Adequate midwifery workforce could save 4.3m lives yearly
An estimated 4.3 million lives of mothers and newborns could be saved yearly if the world could adequately resource for midwifery workforce to aid childbirth, a World Health Organisation (WHO) report assessing the state of the world’s midwifery has stated.
Shortage of professional expertise in midwifery has seen the incidence of maternal and child mortality spiral as prioritisation remains among the list of healthcare needs.
800 in every 100, 000 mothers trying to give birth are estimated to have died in 2015, making approximately 58, 000 deaths.
Nigeria had less than 2 nurses and midwives per 1, 000 people as of 2018, according to the World Bank.
About 900, 000 midwives, marking a third of the required global midwifery workforce are needed across the globe to avert 67 percent of maternal deaths, 64 percent of newborn deaths, and 65 percent of stillbirths by 2035, according to the report.
Analysed data shows that Africa hosts 204, 500 professional midwives, the highest across WHO regions compared to 142, 300 in Western Pacific, 133, 500 in Europe, 68,200 in Southeast Asia, 61, 600 in Eastern Mediterranean and 40, 900 in Americas.
Data for 190 countries indicate a global nursing workforce of 27.1 million, with 80 percent working in the Americas, European and Western Pacific regions.
The density is 13 times higher in high-income countries than in low-income countries at 112.1 and 8.4 respectively per 10,000 population.
In terms of the availability of general practitioners, gynaecologists and paediatricians, 5.2 million are available globally, that is 6.9 per 10,000 population.
A majority of 70 percent work in the Western Pacific, Americas and Europe regions, with a density almost five times higher in high-income countries than in low-income countries where 10.5 and 2.3 professionals are available per 10,000 population.
The global health body lamented that despite raising alarm over the deadly toll of such deficit in its last report released in 2014, the pace of progress has been so slow that only a slight improvement would have been marked by 2030.

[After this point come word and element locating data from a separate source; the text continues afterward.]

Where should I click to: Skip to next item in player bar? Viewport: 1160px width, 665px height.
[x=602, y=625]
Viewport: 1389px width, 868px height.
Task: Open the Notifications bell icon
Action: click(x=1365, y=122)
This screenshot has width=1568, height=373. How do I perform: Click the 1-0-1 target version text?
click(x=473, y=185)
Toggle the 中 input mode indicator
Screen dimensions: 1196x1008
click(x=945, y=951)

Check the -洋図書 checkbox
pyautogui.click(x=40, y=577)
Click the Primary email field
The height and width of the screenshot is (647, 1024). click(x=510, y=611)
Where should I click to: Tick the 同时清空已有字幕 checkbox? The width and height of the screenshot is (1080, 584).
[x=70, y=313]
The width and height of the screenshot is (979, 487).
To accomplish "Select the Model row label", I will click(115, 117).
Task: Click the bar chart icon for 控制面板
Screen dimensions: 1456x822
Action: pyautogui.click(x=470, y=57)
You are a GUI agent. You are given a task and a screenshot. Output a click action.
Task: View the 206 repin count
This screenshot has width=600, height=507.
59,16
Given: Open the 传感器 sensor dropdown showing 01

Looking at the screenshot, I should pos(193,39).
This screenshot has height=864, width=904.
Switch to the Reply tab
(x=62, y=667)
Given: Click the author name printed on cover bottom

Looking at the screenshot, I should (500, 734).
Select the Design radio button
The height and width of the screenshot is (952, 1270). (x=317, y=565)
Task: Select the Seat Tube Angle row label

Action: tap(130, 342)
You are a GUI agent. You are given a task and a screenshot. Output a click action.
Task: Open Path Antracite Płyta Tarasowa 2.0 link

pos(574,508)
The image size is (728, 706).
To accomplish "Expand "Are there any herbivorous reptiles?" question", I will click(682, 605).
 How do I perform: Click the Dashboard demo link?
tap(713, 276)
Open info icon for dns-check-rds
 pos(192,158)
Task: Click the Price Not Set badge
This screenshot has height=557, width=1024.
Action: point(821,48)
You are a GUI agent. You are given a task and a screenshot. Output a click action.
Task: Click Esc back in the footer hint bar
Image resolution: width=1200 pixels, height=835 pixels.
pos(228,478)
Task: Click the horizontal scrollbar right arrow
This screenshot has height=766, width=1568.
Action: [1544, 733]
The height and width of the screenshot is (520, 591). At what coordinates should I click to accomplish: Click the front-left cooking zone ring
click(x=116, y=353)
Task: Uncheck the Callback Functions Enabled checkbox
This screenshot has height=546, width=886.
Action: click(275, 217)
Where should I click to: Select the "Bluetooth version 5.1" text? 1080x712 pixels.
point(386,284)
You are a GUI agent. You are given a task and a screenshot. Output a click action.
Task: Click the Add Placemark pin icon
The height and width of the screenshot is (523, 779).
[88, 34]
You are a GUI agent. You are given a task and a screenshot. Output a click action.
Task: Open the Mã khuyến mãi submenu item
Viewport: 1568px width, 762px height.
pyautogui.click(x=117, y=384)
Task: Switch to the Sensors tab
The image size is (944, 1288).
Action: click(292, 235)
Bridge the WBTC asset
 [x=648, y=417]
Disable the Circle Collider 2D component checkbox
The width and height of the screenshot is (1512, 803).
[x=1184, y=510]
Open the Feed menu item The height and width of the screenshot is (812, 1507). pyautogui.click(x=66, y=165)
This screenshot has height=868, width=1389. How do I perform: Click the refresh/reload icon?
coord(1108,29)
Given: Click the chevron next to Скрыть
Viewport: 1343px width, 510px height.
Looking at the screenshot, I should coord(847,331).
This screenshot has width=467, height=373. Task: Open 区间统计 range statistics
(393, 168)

It also noted that gender inequality plays a significant role in the under-resourcing of midwifery as sexual and reproductive health needs of women and girls still go largely unrecognized.
“Women account for 93 per cent of midwives and 89 percent of nurses. Midwives do not just attend births. They also provide antenatal and postnatal care and a range of sexual and reproductive health services, including family planning, detecting and treating sexually transmitted infections, and sexual and reproductive health services for adolescents, all while ensuring respectful care and upholding women’s rights,” WHO said in a statement released on Wednesday.
More investment is required in the aspects of education and training, midwife-led service delivery, and midwifery leadership for midwives to achieve their life-saving and life-changing potential, WHO advised noting that governments must prioritise funding and support for midwifery and take concrete steps to include midwives in determining health policies.
“We must learn the lessons the pandemic is teaching us, by implementing policies and making investments that deliver better support and protection for midwives and other health workers,” Tedros Adhanom Ghebreyesus, WHO director-general said.